Hapoel Ihud Bnei Sumei
- Full name: Hapoel Ihud Bnei Sumei Football Club הפועל איחוד בני סמיע
- Founded: 1971 as Hapoel Kafr Sumei 2010 as Hapoel Ihud Bnei Sumei
- Ground: Kafr Sumei Ground, Kisra-Sumei
- Chairman: Naji Rabbah
- Manager: Naim Rabbah
- League: Liga Bet North A
- 2015–16: 8th
| Home colours | Away colours |

= Hapoel Ihud Bnei Sumei F.C. =

Israeli football club

Hapoel Ihud Bnei Sumei (הפועל איחוד בני סמיע) is an Israeli football club based in Kisra-Sumei. The club is currently in Liga Bet North A division.

==History==
The club was founded in 1971 as Hapoel Kafr Sumei and played mostly in the lower divisions of Israeli football.

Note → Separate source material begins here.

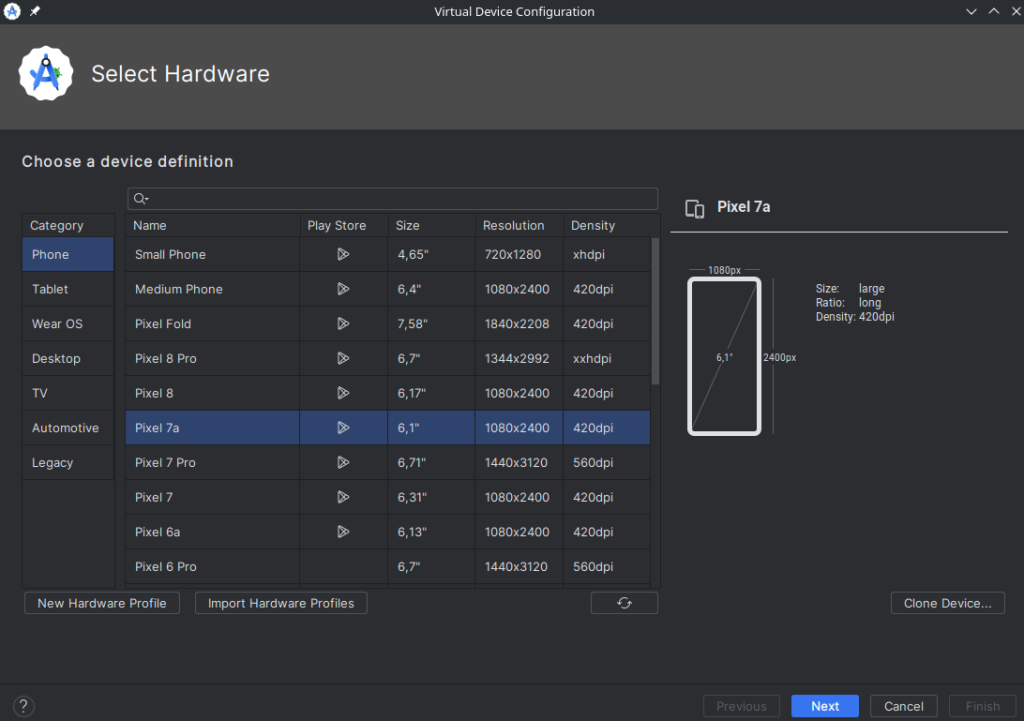1024x721 pixels.
Task: Choose the Automotive category
Action: click(65, 428)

In the early 2000s, they started a period of success after they finished runners-up in Liga Bet North A division at the 1999–2000 season and were promoted to Liga Alef as the best runners-up in Liga Bet North divisions. two seasons later, at the 2001–02 season, they won Liga Alef North division and were promoted to Liga Artzit, the third tier of Israeli football at the time. However, their spell in Liga Artzit lasted one season, as they finished second bottom at the 2002–03 season and relegated back to Liga Alef. The club dropped to Liga Bet at the end of the 2006–07 season, after falling in the Relegation play-offs to Ironi Tiberias, which were promoted to Liga Alef.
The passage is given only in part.